As a financial publisher, Credit Strategy has launched the Credit Awareness Week campaign to empower consumers to improve their financial futures. It’s being run in association with Experian and held between 12 and 16 March 2018.

What are we doing?
We’re trying to convince lenders to give consumers better, clearer information, when they refuse a consumer’s application for a mortgage, loan or credit card.

With this guide, we are providing simple steps to help people understand their credit score and take simple steps, to improve it. We also want to debunk the myths we uncovered in a survey of consumers about credit scores and how decisions are made by lenders over whether to accept applications for mortgages, loans and credit cards. The guide is designed to help consumers help themselves. Ultimately, we’re trying to help you get the best possible deal, when you apply for a loan, mortgage or credit card.

We’re also providing you with a toolkit that takes you through simple steps for what to do next, when your application for a loan, mortgage or credit card has been refused.

We’re also launching other campaigns during Credit Awareness Week:

Debtor rehabilitation
We have worked with the Registry Trust, which collates information on debt judgments, to ensure that when consumers try to repay their debts after being sent a court order, their efforts are recognised properly.

When borrowers receive a county court judgment for a debt, and then pay all or part of that debt to satisfy lenders, lenders will now be encouraged to notify the Registry Trust that the debt has been ‘satisfied’. This will in turn help borrowers who’ve made genuine attempts to repay their debt, improve their credit rating, and borrow at more affordable rates.

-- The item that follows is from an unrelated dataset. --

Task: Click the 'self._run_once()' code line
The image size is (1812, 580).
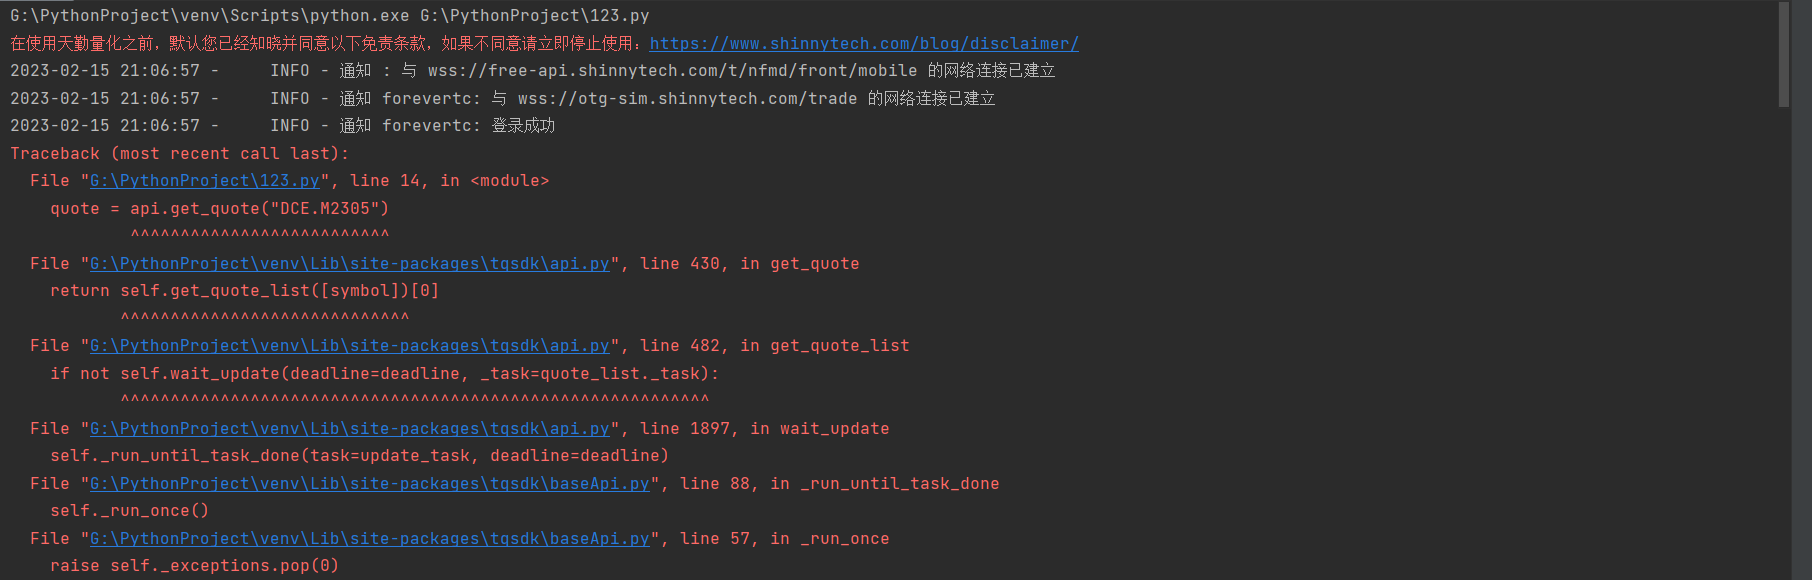Action: coord(130,510)
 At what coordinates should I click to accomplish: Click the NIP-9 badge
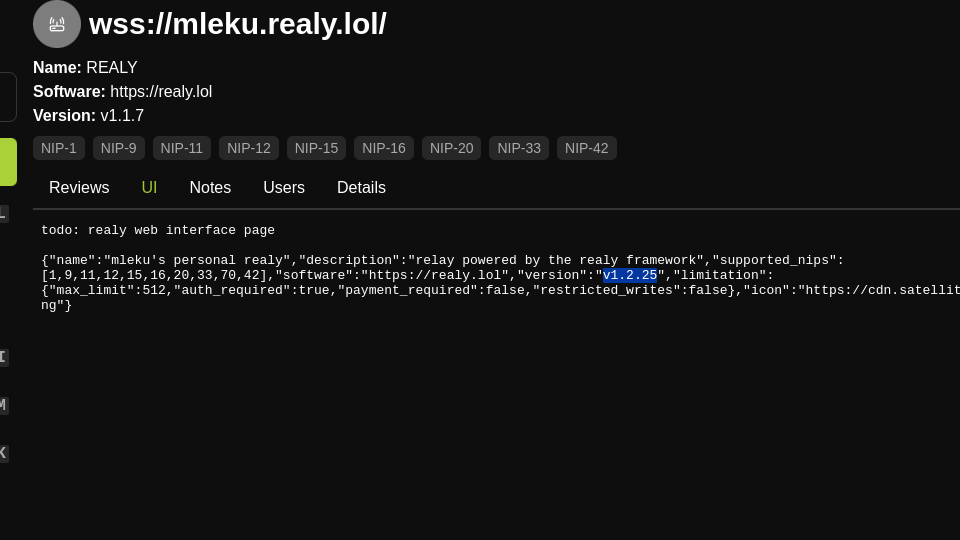119,148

The Registry Trust believes this change will help 100,000 improve their credit rating.

We have worked with StepChange Debt Charity and the Money Advice Service, by tabling an Early Day Motion in Parliament during Credit Awareness Week.

This motion calls on the government to give a commitment that the public sector will follow a new affordability measure called the Standard Financial Statement, when government and councils collect overdue tax and other debts from individuals.

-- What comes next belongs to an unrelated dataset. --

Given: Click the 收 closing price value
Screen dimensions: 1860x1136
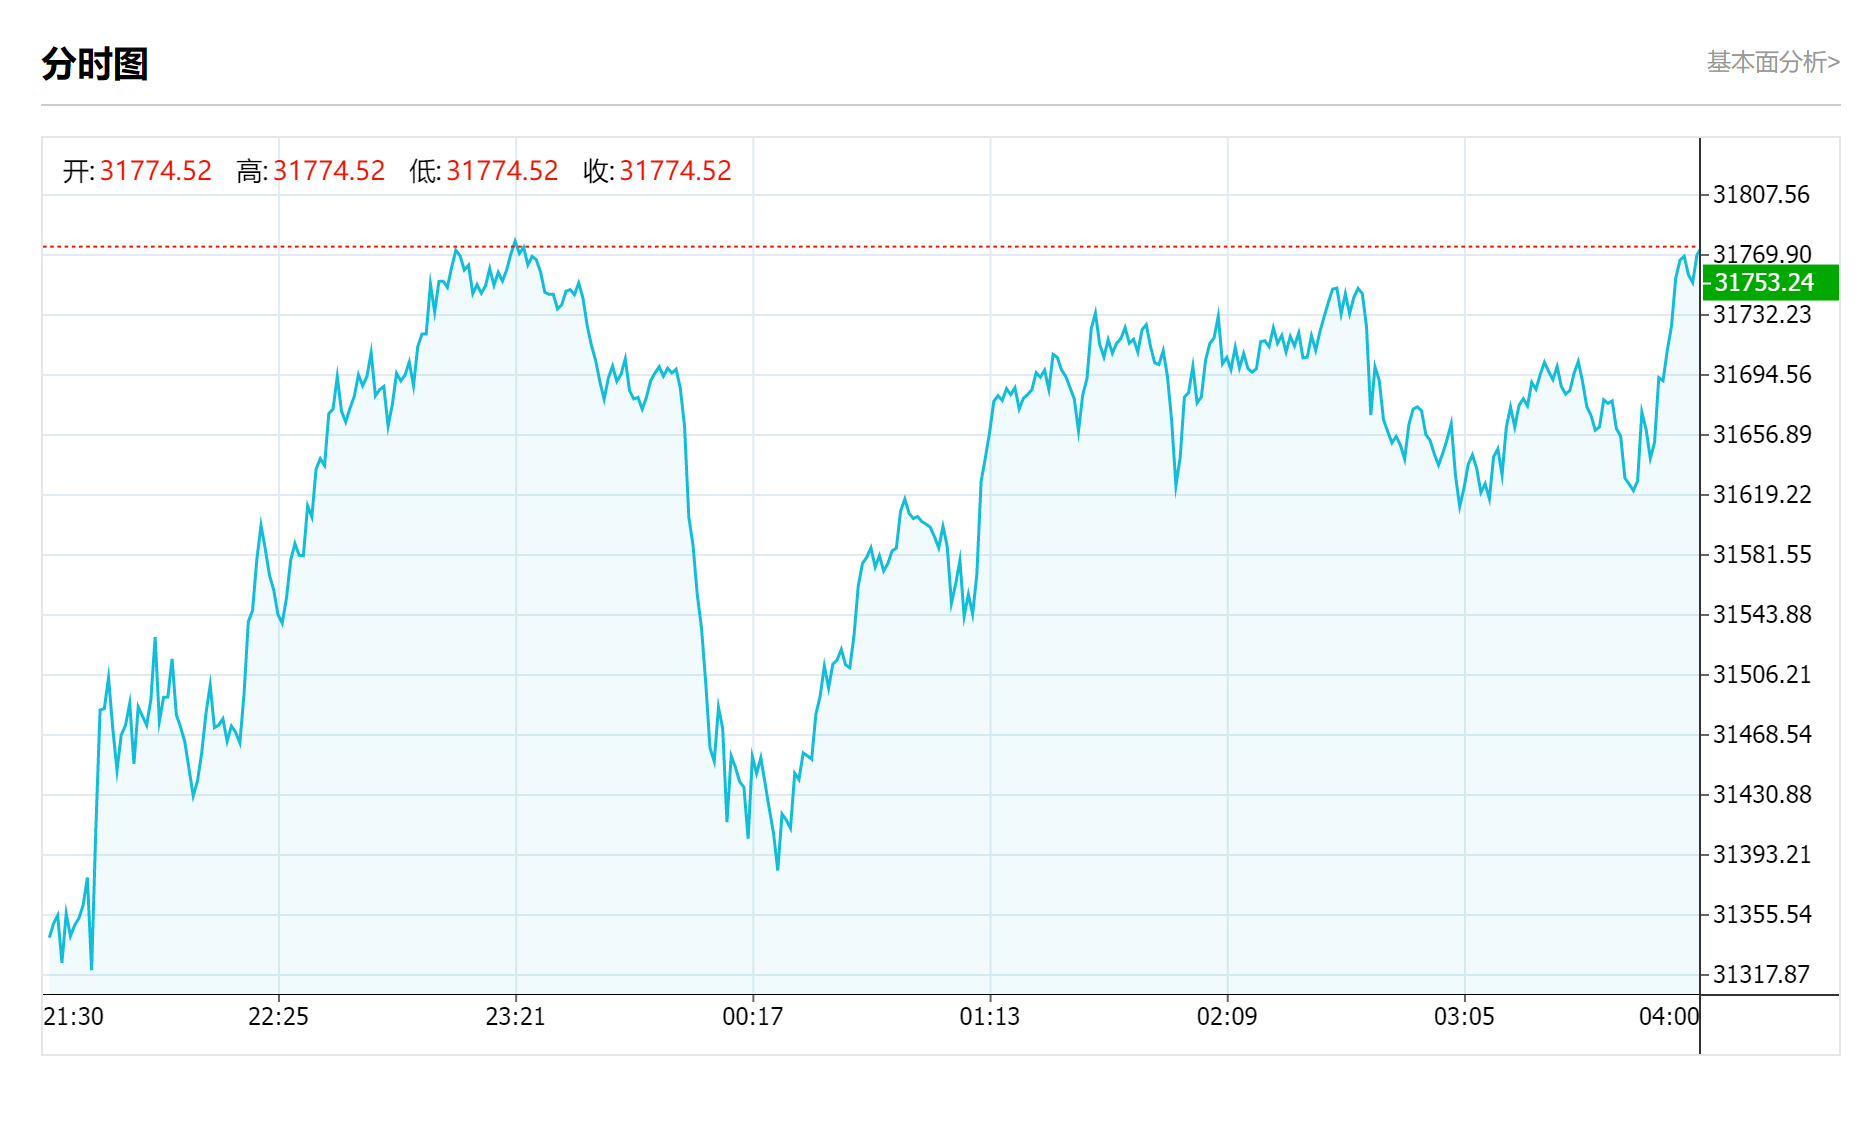Looking at the screenshot, I should pyautogui.click(x=675, y=171).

Debt advice organisations have been concerned for some time that public sector creditors such as HMRC and local authorities have taken a harsh approach at collecting arrears payments from those who are over-indebted.

Now you know what this is about, get cracking on improving your credit score.

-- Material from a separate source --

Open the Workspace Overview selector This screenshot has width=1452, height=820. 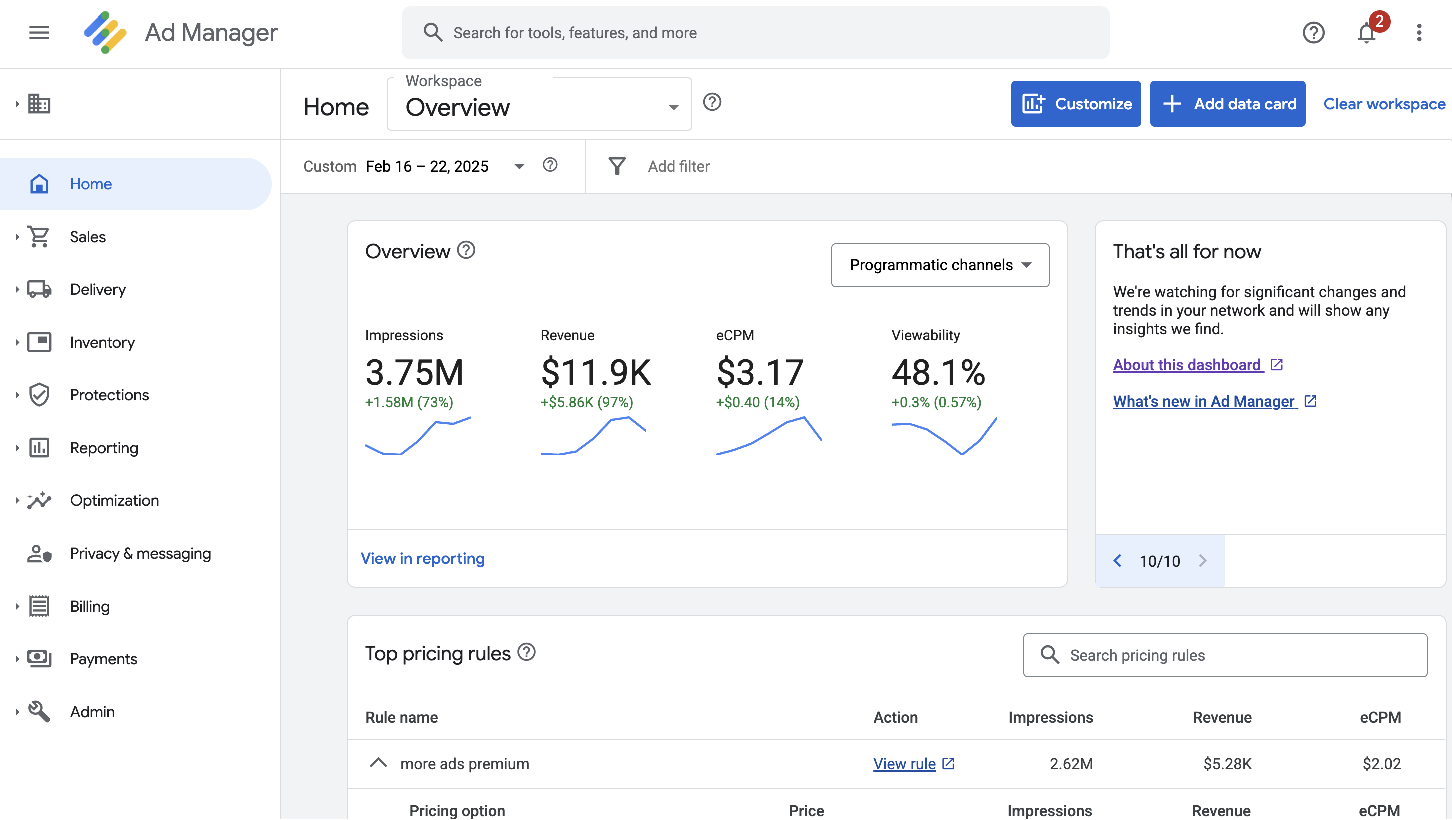pos(538,107)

If you’ve already checked and improved your credit score, check out our Credit Score Myths Debunked. There are some classic clangers in there – don’t get caught out.

If your application for a loan, credit card or mortgage, or even a mobile phone contract, has been declined, check out our toolkit for what to do next. Did you know you can challenge the lender’s decision?

  1. Improve your score
  2. Credit scoring myths
  3. Declined credit? What’s next?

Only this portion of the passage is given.